**WORK TO COMPLETE**
Transcribe only the last portion of the material: exactly the lines from the one with "Events (1025, 57)" through the end, inclusive.

**DATASET EXTRACT**
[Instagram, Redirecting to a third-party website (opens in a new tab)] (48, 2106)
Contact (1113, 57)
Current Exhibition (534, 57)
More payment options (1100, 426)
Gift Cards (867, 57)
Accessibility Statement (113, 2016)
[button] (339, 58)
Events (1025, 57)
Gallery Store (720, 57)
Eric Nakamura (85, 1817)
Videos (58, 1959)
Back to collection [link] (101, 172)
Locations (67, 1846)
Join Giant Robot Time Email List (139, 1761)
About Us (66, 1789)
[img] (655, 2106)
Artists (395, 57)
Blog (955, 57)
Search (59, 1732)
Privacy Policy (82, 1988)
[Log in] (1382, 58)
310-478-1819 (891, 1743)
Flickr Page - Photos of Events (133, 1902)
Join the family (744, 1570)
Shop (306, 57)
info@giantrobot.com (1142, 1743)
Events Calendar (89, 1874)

**RESULT FOR THIS TASK**
Events (1025, 57)
Gallery Store (720, 57)
Eric Nakamura (85, 1817)
Videos (58, 1959)
Back to collection [link] (101, 172)
Locations (67, 1846)
Join Giant Robot Time Email List (139, 1761)
About Us (66, 1789)
[img] (655, 2106)
Artists (395, 57)
Blog (955, 57)
Search (59, 1732)
Privacy Policy (82, 1988)
[Log in] (1382, 58)
310-478-1819 (891, 1743)
Flickr Page - Photos of Events (133, 1902)
Join the family (744, 1570)
Shop (306, 57)
info@giantrobot.com (1142, 1743)
Events Calendar (89, 1874)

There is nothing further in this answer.